◆ Excerpted text
◆ ◆ ◆ ◆

Next Time, CDC – Next Time

CDC also quietly acknowledged that their response to Covid-19 ‘did not meet expectations,’ and there will perhaps be an attempt to do better next time.

The whole post is a clear case of the very good news of an admission of bad news.

I agree that these are positive, badly needed changes. Despite that, at least for now, no, we are totally doing the same crazy stuff over and over again

In Other News

Latest call for investigation into alternate possible origins for Covid-19. I strongly agree at this point that we do not know the origins of Covid-19 and that this is due in large part to a failure to investigate. And that we continue to do exactly the types of work that could damn well create another similar pandemic in the future, with many things in the same reference class being far, far worse if they were to happen.

In the absence of better information, we must treat such research as if there is a decent chance it created Covid-19.

◆ ◆ ◆ ◆

◆ Work task
Repeat the passage of the CDC commentary between "Next Time, CDC" and "better next time.", inclusive.

◆ Saved entries
◆ ◆ ◆ ◆

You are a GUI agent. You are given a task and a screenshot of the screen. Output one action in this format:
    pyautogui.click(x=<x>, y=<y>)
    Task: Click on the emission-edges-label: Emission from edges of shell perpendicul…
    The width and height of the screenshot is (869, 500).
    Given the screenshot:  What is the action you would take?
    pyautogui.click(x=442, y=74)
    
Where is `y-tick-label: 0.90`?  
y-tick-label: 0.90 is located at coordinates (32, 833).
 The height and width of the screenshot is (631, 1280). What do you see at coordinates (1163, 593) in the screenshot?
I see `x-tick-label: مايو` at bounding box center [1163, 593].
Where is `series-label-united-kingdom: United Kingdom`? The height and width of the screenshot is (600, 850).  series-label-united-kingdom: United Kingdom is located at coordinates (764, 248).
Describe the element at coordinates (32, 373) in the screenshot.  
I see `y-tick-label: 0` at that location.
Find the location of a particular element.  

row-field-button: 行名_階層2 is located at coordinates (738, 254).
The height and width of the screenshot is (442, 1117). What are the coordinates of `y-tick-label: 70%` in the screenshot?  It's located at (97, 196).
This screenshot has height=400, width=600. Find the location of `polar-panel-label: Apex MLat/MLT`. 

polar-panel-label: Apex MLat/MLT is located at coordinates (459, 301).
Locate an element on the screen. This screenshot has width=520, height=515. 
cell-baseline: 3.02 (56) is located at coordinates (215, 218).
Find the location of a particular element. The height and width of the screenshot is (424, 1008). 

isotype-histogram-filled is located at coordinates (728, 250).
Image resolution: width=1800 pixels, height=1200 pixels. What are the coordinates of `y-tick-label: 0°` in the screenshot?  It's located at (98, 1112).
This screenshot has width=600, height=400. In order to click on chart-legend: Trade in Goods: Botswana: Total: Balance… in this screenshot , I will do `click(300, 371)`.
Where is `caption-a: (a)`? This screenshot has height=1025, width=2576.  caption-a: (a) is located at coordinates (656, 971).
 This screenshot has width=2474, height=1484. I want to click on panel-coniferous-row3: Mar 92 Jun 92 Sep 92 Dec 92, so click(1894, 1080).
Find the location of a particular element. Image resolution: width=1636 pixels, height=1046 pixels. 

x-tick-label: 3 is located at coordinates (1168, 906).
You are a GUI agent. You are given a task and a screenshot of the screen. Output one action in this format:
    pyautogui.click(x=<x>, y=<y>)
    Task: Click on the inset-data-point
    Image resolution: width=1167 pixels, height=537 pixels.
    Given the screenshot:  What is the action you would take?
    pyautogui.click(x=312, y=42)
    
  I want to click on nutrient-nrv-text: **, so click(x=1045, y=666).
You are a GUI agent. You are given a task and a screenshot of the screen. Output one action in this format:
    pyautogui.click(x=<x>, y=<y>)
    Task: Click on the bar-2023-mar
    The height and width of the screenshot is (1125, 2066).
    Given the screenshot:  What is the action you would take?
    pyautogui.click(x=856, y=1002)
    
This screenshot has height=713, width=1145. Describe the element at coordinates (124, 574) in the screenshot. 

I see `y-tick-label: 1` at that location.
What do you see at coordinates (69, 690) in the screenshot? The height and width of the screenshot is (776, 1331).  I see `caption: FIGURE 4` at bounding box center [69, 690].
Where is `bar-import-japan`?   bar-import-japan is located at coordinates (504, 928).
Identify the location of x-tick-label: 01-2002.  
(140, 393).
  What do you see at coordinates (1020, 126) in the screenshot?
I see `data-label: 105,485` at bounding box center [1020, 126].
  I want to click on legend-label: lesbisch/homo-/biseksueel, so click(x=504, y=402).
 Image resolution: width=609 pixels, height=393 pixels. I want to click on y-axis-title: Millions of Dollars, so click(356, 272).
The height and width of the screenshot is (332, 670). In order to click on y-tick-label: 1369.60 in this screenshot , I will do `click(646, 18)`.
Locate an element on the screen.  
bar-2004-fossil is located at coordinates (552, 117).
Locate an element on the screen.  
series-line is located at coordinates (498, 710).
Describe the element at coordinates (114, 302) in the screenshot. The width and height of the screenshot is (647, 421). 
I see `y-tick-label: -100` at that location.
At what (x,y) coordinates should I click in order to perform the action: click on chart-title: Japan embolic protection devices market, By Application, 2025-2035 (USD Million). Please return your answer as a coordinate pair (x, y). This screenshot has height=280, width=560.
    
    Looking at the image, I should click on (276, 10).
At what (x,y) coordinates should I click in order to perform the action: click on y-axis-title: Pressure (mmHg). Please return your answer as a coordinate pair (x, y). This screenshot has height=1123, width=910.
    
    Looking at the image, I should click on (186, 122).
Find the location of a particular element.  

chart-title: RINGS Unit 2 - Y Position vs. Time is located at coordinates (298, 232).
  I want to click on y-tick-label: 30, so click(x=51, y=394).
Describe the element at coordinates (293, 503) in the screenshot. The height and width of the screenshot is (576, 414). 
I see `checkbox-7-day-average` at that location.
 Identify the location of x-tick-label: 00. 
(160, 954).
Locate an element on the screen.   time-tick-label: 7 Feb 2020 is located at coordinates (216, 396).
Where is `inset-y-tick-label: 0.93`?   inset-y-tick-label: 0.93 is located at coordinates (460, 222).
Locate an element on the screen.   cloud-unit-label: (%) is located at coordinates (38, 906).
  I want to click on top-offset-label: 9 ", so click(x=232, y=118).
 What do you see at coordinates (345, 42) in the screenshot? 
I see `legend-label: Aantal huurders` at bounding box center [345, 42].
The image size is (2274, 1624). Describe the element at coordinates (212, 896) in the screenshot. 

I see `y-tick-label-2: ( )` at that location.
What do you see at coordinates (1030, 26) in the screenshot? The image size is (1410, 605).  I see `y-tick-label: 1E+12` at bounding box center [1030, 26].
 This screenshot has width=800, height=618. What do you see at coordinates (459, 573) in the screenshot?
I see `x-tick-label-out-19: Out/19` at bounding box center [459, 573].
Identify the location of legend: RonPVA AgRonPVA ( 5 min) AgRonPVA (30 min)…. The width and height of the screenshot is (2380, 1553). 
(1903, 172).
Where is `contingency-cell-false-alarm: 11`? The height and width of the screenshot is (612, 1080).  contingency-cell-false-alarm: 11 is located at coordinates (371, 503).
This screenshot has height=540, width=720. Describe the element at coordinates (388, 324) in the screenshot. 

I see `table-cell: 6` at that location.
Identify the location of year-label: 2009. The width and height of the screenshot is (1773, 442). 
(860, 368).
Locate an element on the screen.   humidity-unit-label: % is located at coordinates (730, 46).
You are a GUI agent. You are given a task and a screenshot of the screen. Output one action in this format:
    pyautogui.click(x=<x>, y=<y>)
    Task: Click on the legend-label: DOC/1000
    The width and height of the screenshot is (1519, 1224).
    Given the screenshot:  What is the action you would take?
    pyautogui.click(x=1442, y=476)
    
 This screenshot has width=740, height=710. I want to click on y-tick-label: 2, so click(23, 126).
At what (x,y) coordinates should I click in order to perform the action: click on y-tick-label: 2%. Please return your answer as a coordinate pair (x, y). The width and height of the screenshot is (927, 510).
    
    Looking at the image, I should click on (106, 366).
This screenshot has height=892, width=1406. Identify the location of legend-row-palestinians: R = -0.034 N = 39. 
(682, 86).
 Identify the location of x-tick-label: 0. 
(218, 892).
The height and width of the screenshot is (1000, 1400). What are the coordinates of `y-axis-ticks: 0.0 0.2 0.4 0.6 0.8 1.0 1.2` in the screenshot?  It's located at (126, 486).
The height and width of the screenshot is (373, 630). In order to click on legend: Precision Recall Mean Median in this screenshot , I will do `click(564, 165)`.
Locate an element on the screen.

◆ ◆ ◆ ◆

◆ Problem solution
Next Time, CDC – Next Time

CDC also quietly acknowledged that their response to Covid-19 ‘did not meet expectations,’ and there will perhaps be an attempt to do better next time.